Summary: I have a list of dictionaries, some of the elements being "duplicated". How can I define "duplicate" and how can I influence which element stays?
Detailed question:
There is a great answer to a stack overflow question on how to remove duplicates from a list of dictionaries:
l = [
{'name': 'john', 'age': 20},
{'name': 'john', 'age': 20},
{'name': 'mark', 'age': 21},
{'name': 'john', 'age': 99},
{'name': 'john'}
]
print [dict(tupleized) for tupleized in set(tuple(item.items()) for item in l)]
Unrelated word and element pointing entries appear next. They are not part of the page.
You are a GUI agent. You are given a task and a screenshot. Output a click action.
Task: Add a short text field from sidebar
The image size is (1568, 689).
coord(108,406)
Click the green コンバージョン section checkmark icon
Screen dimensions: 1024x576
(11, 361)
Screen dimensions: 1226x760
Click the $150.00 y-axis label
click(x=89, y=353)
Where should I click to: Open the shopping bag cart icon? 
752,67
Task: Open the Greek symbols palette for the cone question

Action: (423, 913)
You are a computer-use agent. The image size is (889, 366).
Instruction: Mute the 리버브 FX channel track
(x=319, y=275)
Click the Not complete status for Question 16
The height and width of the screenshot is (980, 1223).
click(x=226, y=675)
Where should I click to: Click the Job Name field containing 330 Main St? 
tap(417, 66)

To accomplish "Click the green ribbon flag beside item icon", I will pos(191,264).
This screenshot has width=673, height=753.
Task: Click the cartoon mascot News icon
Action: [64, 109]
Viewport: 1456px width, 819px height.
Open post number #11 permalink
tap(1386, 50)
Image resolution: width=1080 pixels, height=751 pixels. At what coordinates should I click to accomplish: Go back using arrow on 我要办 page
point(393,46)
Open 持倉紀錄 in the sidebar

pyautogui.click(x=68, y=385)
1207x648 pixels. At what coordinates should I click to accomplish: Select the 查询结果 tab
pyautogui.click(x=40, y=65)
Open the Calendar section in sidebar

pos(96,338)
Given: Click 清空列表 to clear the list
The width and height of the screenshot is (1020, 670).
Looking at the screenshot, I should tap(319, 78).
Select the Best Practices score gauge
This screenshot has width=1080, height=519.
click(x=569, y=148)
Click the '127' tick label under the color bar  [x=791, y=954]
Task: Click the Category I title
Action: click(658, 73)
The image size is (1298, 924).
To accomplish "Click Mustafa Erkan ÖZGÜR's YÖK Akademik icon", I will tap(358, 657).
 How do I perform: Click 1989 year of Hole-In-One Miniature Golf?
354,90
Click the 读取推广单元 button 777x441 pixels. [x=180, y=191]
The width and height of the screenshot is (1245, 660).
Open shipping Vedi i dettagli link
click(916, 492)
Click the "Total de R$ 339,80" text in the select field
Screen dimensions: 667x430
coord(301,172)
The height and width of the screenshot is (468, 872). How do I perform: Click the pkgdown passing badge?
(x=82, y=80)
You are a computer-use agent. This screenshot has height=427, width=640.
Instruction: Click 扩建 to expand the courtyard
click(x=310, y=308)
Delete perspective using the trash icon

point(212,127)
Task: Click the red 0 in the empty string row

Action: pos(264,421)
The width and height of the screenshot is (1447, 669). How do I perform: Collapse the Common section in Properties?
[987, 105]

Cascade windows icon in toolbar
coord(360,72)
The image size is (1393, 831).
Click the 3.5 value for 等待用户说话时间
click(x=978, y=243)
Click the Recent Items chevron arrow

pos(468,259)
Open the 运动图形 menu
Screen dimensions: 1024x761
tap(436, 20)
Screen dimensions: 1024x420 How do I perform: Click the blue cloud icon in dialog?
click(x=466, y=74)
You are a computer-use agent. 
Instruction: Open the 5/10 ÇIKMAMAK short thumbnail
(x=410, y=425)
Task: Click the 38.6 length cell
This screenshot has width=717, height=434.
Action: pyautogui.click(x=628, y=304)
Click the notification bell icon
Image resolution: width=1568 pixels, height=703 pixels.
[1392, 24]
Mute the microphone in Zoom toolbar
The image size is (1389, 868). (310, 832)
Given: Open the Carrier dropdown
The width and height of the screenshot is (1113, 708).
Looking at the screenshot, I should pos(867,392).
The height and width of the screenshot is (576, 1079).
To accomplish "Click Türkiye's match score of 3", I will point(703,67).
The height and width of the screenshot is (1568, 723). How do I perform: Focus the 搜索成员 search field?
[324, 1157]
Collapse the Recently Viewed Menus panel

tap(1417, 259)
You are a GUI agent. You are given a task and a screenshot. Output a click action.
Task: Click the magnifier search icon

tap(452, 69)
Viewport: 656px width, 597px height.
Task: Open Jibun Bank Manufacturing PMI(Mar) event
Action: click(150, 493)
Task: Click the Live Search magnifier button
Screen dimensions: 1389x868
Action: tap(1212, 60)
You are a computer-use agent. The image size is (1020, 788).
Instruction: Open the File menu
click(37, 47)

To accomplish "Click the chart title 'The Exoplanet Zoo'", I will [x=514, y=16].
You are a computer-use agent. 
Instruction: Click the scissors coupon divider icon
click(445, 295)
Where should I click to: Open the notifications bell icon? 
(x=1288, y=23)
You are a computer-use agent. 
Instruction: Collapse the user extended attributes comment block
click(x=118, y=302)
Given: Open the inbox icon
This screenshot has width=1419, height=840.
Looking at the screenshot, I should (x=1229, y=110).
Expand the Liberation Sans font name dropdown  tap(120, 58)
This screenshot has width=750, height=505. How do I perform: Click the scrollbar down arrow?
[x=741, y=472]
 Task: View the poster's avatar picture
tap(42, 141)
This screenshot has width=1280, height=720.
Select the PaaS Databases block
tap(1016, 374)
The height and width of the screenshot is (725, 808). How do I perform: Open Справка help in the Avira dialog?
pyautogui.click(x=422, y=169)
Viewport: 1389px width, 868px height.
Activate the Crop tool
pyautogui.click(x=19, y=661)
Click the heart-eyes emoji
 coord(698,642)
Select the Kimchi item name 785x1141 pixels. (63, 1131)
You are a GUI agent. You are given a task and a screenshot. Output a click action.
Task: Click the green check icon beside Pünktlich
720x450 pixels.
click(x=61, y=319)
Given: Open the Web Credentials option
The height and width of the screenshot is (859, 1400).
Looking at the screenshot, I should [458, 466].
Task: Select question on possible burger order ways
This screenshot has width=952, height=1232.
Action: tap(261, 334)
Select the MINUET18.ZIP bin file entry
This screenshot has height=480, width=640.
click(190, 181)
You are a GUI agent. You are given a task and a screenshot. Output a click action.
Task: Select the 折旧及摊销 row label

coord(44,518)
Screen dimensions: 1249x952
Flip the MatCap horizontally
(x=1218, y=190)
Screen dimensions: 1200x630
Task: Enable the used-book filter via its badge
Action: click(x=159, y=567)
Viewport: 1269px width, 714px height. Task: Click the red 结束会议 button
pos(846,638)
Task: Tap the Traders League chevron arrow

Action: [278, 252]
I would like, however, to control the definition of "duplicate". For instance let's say that any of the dictionaries which has the same value for 'name'
are "duplicates" to me. The expected output would be two elements only (one entry for 'john'
and one for 'mark'
).
I would also like to control which of the "duplicates" is retained. For instance only the one with the highest 'age'
for a given 'name'
. The pruned down list would therefore be
[{'age': 99, 'name': 'john'}, {'age': 21, 'name': 'mark'}]
How can I do this in a clever and pythonic way? (my current idea is to go for a loop over the key 'name'
and set a flag (on the age in the case above) to copy the most relevant entry into a new list -- but I was hoping for something more elegant)